Extracted text Start Marker
Accretor
(scroll naar beneden voor Nederlandse tekst)
year: 2012-2013
material: acrylic Vero black
technique: 3D print, polyjet matrix-technology
dimensions: approx. 15 x 15 x 15 cm.
The Accretor software is developed to explore the diversity of shapes that can arise from a virtual process of accretion: depositing
particles onto a small clump. Starting with this tiny "seed", complex forms can emerge by the repeated addition of matter according to a set of
rules. These rules encode whether or not a particle will be deposited somewhere on the surface, depending on the spatial arrangement of already
existing particles at the deposition site. Each set of rules leads to a characteristic growth, a unique development of a shape in time.
The accretion process takes place in an imaginary 3-dimensional space, a grid of cubic cells. The particles are the smallest units of this space:
tiny cubes, also known as voxels (volume elements). The cells in this space are either empty or filled. All the filled cells together make up the
object that grows. A particle may only be deposited onto the surface of an existing object, in other words, it may only fill an empty cell that is
next to a filled cell. This constraint ensures that the growing "body" remains one piece, and there will never be "floating" cells that are not
connected to the rest of the body.
Imagine the simplest case: a single cubic particle in an otherwise empty space. This cube has 6 neighbouring empty cells around it, each of which are
in contact with one of the cube's faces, and thus could be potential accretion sites for the next particle, ensuring connectivity. Furthermore, this
cube has 12 neighbouring cells that are in contact with the cube's edges, plus 8 neighbouring cells that are in contact with the cube's corners. All
in all, a cubic cell in the grid has 26 immediate neighbour cells, and the state of all these cells (empty or filled) plays a role in the accretion
process around that cell. There are many possible states of a cell and its immediate environment. For instance, given a centre cell that can be either
empty or filled, surrounded by 26 neighbour cells, which also can either be empty or filled, the number of possible states is 2^27 = 134217728.
Extracted text End Marker
Data records Start Marker
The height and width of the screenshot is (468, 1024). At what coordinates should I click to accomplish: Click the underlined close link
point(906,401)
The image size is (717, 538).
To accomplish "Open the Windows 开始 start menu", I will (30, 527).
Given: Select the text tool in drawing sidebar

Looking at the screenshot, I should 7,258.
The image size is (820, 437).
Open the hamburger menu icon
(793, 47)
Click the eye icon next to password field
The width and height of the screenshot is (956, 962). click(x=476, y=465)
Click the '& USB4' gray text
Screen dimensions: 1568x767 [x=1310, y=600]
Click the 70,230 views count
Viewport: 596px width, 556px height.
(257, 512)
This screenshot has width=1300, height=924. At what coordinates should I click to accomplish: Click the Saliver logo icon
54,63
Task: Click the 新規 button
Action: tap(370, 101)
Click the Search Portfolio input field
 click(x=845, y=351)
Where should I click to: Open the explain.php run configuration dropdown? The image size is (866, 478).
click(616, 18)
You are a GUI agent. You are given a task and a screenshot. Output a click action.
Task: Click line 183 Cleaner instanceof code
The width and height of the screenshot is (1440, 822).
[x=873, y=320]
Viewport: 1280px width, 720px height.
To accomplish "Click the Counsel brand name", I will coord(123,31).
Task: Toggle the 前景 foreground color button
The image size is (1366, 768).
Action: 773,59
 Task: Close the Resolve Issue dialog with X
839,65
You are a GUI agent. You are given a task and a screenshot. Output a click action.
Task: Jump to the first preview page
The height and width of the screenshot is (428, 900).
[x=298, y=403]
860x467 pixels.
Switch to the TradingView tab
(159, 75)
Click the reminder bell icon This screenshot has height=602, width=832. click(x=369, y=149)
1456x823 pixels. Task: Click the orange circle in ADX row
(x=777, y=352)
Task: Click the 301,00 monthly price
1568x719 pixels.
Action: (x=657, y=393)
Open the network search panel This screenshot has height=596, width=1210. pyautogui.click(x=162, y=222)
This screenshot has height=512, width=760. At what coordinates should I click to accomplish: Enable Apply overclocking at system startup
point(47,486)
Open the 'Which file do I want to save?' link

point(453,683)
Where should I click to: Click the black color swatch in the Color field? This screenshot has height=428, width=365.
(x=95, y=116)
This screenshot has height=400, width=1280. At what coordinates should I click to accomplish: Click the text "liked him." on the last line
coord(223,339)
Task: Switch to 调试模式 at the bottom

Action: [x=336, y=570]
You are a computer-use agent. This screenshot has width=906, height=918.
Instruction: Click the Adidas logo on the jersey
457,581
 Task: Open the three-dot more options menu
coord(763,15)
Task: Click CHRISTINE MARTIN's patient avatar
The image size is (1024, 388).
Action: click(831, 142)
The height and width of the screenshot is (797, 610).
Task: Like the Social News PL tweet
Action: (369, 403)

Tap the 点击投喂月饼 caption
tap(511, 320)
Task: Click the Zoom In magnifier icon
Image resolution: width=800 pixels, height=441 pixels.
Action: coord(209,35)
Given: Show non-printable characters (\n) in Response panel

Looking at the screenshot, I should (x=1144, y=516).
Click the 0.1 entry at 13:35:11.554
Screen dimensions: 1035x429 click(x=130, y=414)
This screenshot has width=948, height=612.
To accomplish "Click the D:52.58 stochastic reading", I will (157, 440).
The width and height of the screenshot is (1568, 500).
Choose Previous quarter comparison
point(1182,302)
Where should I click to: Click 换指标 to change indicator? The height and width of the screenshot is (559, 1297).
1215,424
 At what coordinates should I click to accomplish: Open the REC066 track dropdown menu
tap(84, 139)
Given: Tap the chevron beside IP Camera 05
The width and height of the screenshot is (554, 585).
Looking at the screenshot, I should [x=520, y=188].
Data records End Marker
Extend the description of the Accretor software and its accretion process, shown above the records, by writing what comes next after its final sentence.

— Answer below —
A set of rules is generated, one rule for every possible cell environment state. Each rule specifies whether a particle will deposit on the surface
and the combination of all the rules determines the entire process of accretion. There is no randomness involved in the growth of an object, the
rules are strictly obeyed. But the rules themselves are generated randomly before the accretion process begins. The number of different rule sets to
specify the accretion process is huge. In the example above, there are 2^134217728 possible rule sets.
Many of the rule sets, however different, will result in octahedroid, spheroid and cuboid shapes. Beside this, many growths die at an early stage.
There are, however, types of shapes that are much more complex. These shapes exhibit slow growth, where the accretions happen in a delicate feedback
loop with the past stages of the form, and where global effects arise that are almost impossible to deduce from the local particle interactions.
These artificial rarities are the most intriguing because they often resemble naturally grown objects.